Saved data entries:
BEGIN

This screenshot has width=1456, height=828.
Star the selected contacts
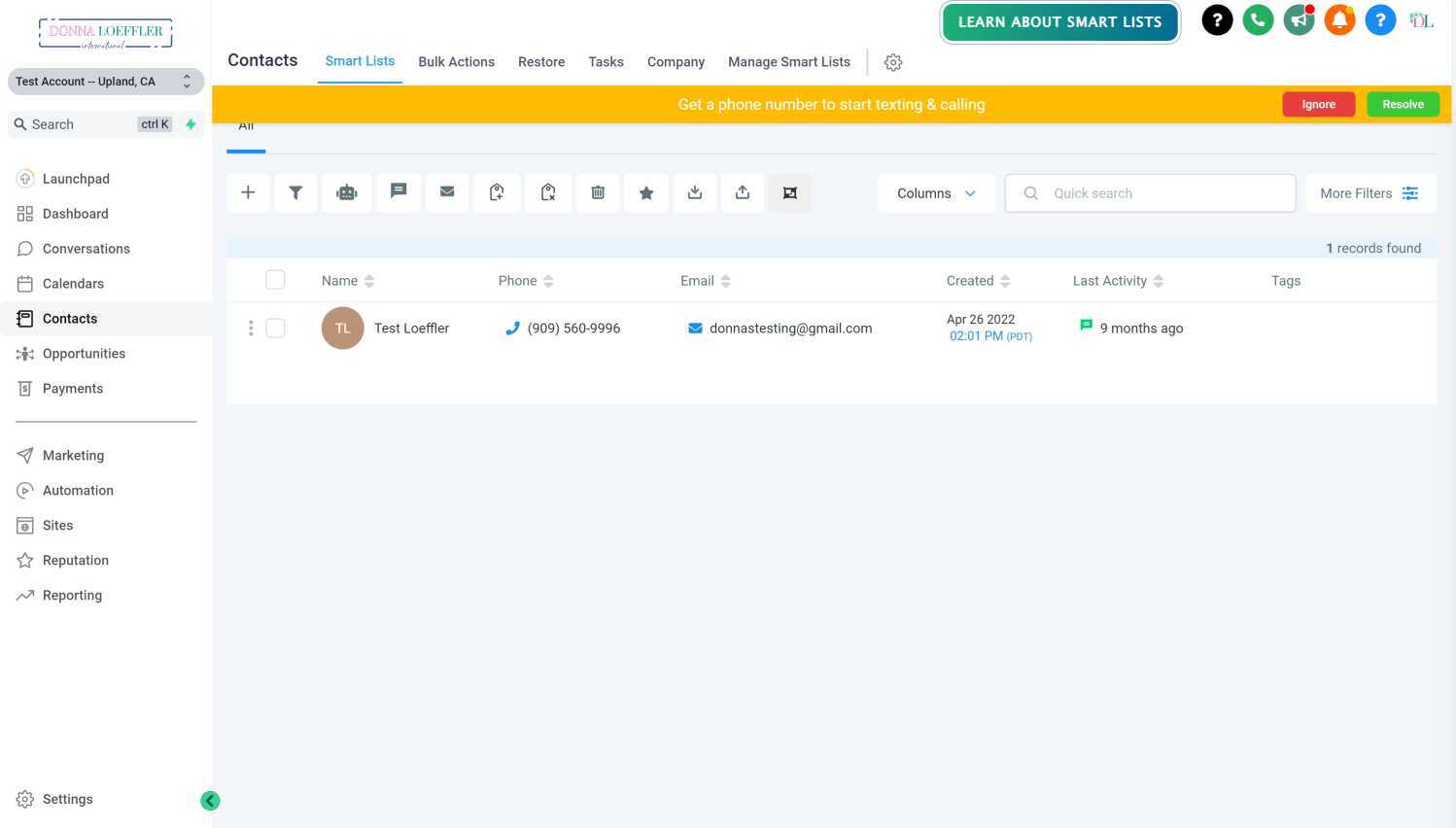click(x=646, y=192)
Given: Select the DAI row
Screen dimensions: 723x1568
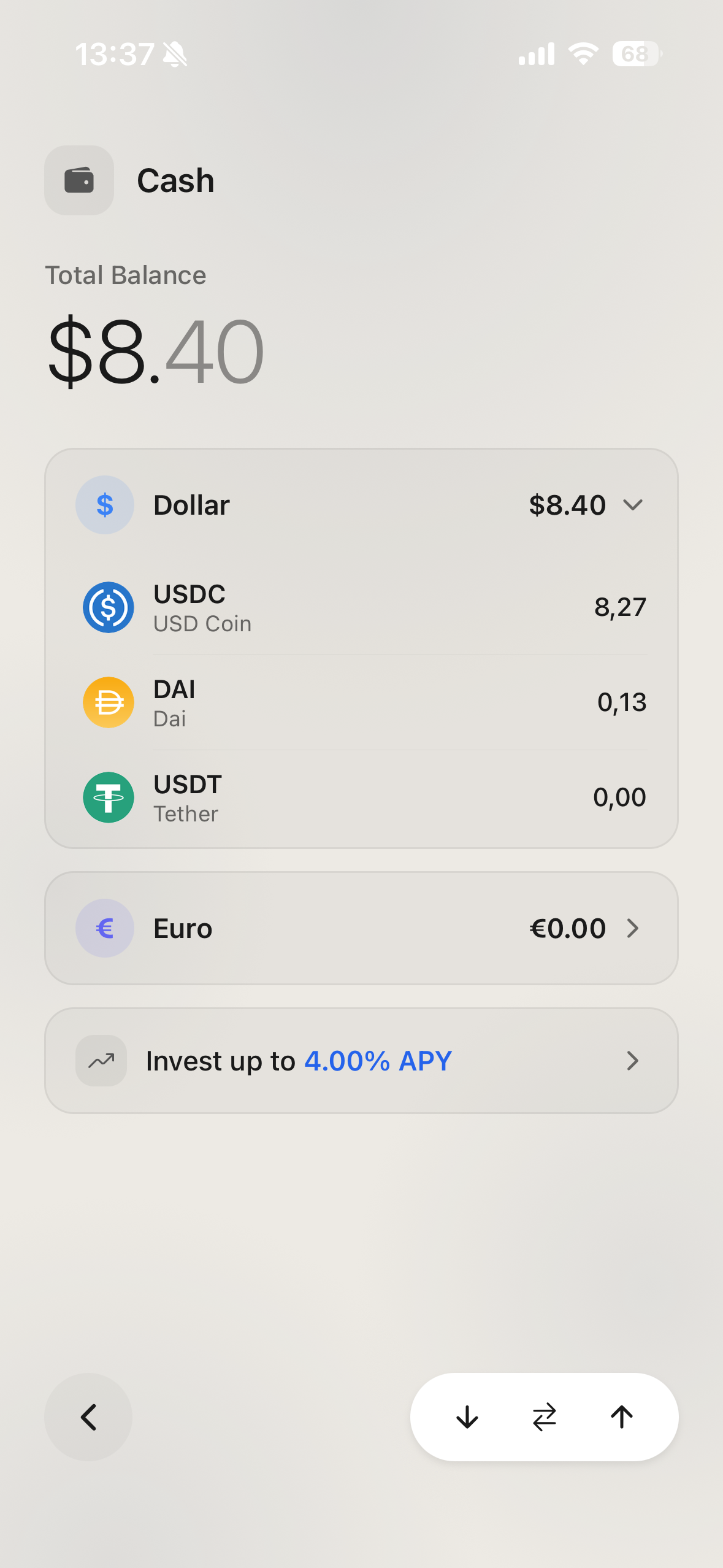Looking at the screenshot, I should 362,702.
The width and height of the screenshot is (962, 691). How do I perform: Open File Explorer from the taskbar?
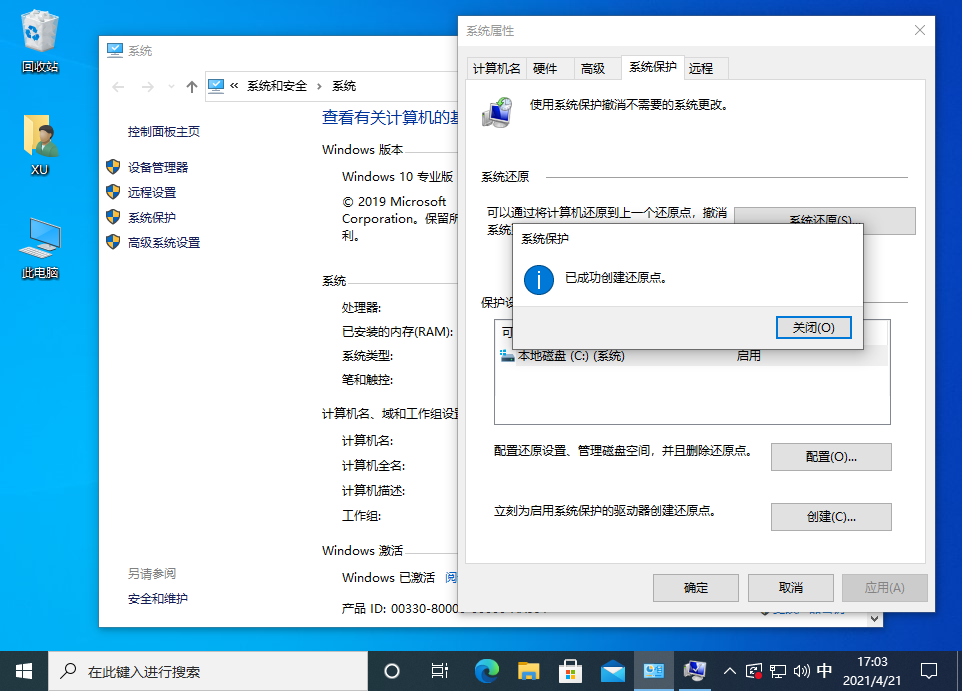point(528,671)
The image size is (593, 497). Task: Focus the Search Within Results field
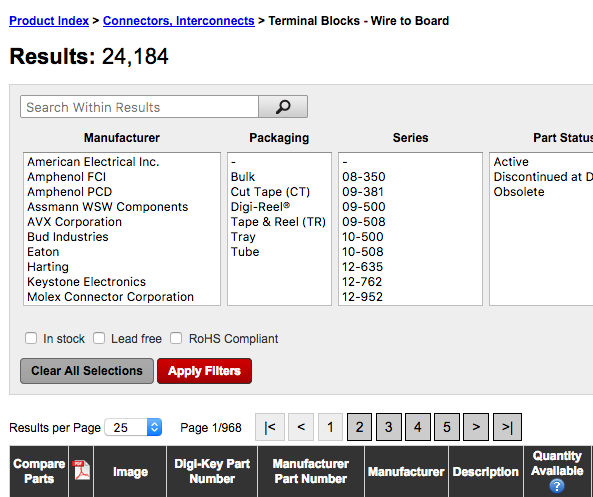139,107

END

TO DO: From the line with "Star the selected contacts" down to the end of the entries, retype each line exactly as written, but drop the pictures.

YOUR SOLUTION:
Star the selected contacts
click(x=646, y=192)
Given: Select the DAI row
Screen dimensions: 723x1568
Looking at the screenshot, I should 362,702.
The width and height of the screenshot is (962, 691). How do I perform: Open File Explorer from the taskbar?
point(528,671)
The image size is (593, 497). Task: Focus the Search Within Results field
139,107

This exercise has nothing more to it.